◆ **Exercise instructions**: Copy out every line of the records below word for word, leaving out the pictures.

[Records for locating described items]

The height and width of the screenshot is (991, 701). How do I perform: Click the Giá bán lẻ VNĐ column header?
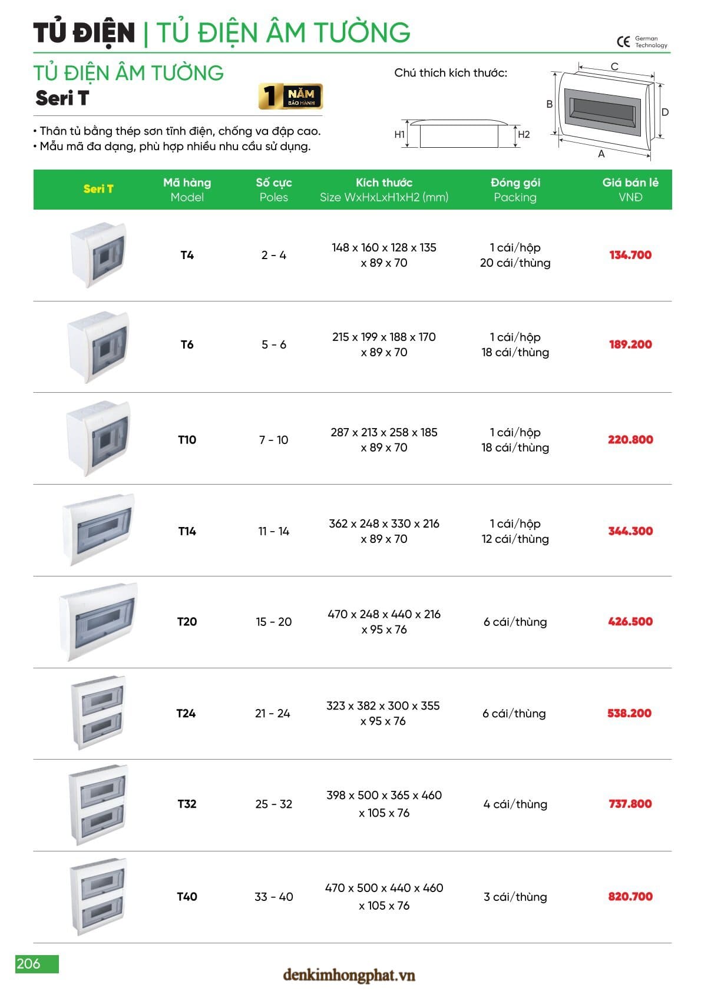630,190
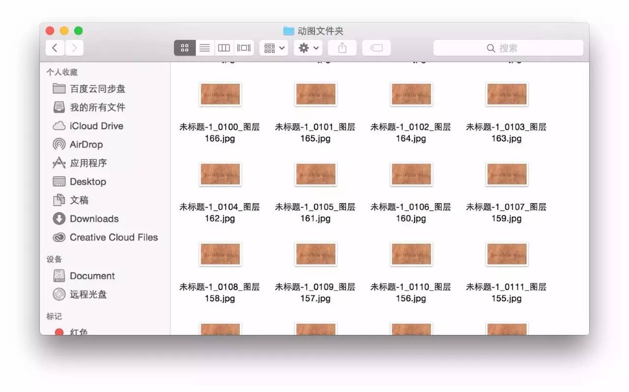Click the forward navigation arrow
The height and width of the screenshot is (392, 629).
pos(74,48)
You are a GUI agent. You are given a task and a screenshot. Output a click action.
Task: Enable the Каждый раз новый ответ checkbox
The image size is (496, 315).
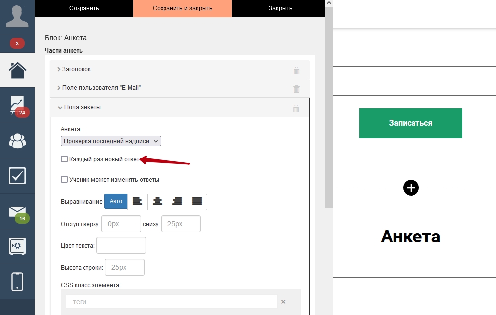[x=64, y=159]
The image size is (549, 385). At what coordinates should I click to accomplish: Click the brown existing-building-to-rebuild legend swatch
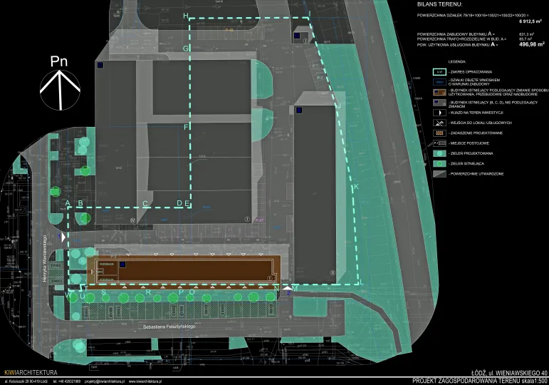[441, 93]
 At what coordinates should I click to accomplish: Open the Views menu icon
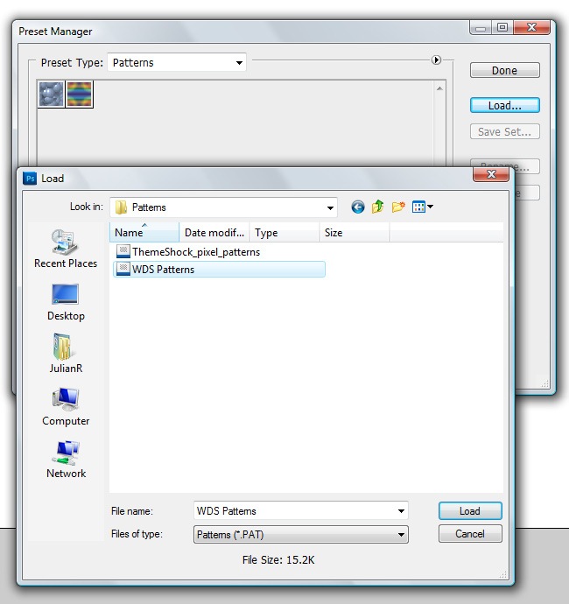tap(423, 207)
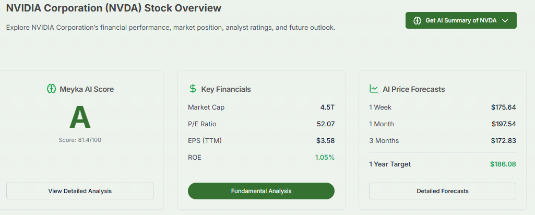Open the Fundamental Analysis button

[261, 191]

◆ **Complete response**:
The height and width of the screenshot is (991, 701). How do I perform: Click the Giá bán lẻ VNĐ column header?
630,190
Click the forward navigation arrow
The height and width of the screenshot is (392, 629).
pos(74,48)
You are a GUI agent. You are given a task and a screenshot. Output a click action.
Task: Enable the Каждый раз новый ответ checkbox
The image size is (496, 315).
[x=64, y=159]
The image size is (549, 385). At what coordinates should I click to accomplish: Click the brown existing-building-to-rebuild legend swatch
[441, 93]
 At what coordinates should I click to accomplish: Open the Views menu icon
tap(423, 207)
Open the Fundamental Analysis button

[261, 191]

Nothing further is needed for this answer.